PMI Mortgage Insurance Co. established a $125,000 revolving fund to help Avenue CDC, a nonprofit community development group, buy and rehabilitate homes in underserved neighborhoods in Houston. The Southwest Bank of Texas, which contributed $25,000, operates the fund.

Avenue CDC uses money in the fund for its Move Home Program, which helps people like the Martinezes become homeowners. Move Home has already renovated 22 homes that had been slated for demolition. Instead of being torn down, the structures were donated, rehabilitated, and moved to new locations for sale to low-income families.

Mrs. Martinez, her husband and their children are all overjoyed: “It is our dream come true. We have a beautiful home and yard in a safe, quiet, clean place for our children,” said Mrs. Martinez. “We could not have done it without Avenue CDC and the help they gave us throughout the home buying process.”

“PMI is in the homeownership business,” said W. Roger Haughton, Chairman and CEO of the San Francisco-based company. “Expanding homeownership opportunities for everyone capable of owning a home is what our business is all about. We are very pleased to be working with two such fine partners as Avenue CDC and Southwest Bank of Texas to acquire and rehabilitate affordable homes in the City of Houston that will be sold to neighborhood families. Homeownership strengthens families, and stronger families build stronger communities.”

Mrs. Martinez learned about the Avenue CDC program at a home-buying seminar at her children’s elementary school. Although interested in the home purchase program, she was hesitant to sign up.
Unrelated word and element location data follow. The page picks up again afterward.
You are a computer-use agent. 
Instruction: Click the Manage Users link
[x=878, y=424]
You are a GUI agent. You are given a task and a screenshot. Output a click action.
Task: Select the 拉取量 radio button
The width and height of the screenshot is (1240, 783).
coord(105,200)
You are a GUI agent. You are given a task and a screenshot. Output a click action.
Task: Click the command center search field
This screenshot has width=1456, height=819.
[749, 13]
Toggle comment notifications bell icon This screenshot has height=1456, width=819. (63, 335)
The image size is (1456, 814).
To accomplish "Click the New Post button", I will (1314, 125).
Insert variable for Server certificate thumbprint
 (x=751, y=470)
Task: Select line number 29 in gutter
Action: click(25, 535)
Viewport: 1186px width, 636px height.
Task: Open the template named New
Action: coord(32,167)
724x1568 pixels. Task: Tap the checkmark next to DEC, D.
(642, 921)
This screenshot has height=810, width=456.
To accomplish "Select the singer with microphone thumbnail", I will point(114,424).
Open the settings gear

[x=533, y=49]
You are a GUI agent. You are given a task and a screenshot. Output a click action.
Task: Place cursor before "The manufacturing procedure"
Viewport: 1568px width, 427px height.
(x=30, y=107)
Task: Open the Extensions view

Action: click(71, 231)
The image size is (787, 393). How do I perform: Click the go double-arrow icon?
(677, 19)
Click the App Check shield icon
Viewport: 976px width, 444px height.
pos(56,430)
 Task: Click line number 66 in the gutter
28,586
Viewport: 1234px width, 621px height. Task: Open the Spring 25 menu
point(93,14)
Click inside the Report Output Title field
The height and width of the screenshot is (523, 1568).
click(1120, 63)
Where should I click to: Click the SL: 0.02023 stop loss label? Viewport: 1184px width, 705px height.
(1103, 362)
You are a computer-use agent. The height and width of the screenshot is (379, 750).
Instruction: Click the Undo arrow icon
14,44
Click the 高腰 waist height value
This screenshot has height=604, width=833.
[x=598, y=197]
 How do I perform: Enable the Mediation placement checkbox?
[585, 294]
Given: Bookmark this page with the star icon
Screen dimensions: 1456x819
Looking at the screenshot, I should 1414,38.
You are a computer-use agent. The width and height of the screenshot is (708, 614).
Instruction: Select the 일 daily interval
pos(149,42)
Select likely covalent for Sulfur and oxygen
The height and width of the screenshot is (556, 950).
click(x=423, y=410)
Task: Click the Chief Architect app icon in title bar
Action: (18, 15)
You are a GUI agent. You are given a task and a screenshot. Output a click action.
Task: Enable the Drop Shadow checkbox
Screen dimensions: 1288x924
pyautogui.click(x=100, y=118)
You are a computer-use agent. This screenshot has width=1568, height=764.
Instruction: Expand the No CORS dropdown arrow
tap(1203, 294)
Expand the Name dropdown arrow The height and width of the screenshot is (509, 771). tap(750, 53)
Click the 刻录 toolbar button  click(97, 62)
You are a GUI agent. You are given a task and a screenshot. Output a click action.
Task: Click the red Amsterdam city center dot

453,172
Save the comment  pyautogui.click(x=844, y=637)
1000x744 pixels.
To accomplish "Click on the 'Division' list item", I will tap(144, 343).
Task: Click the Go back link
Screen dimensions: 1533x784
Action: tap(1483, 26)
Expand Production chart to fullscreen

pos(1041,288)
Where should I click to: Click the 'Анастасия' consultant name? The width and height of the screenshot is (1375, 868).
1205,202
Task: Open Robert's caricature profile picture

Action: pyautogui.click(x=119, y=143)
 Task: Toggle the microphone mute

Finally, a friend convinced Mrs. Martinez to discuss her situation with Maria Guzman- Pineda of Avenue CDC, the program counselor who had conducted the seminar at the school. Guzman-Pineda quickly set up the pre-qualification process with the family.

Meanwhile, Avenue CDC worked with the Martinez family to help them correct some credit blemishes so they could qualify to buy a home. They never had bad credit, but Mrs. Martinez’s habit of signing up for credit cards to get free prizes had a negative effect on her credit report. With assistance from Avenue CDC, she wrote letters to the credit bureaus explaining why she had so many credit cards and that her teenage son was paying off his own student loans. Seven months later, when an Avenue CDC house was available, the Martinez family became proud owners.

Now that they have their own place, Mrs. Martinez finds that the family is together much more often.

“Our house is so nice that my family is here with us much more often than they were before, and my younger children don’t go out as much as they used to,” she observed. “My relatives even came from Mexico to spend Thanksgiving and Christmas with us this year because the house is so comfortable; when we were renting, we would all go back to Mexico for the holidays.”

Mrs. Martinez relishes the spaciousness of her new home, and that she can decorate as she wishes.

“I love that I can fix up the house however I want – plant a tree or a garden, add a closet or build a bedroom,” she said. “And my children feel more secure and confident.”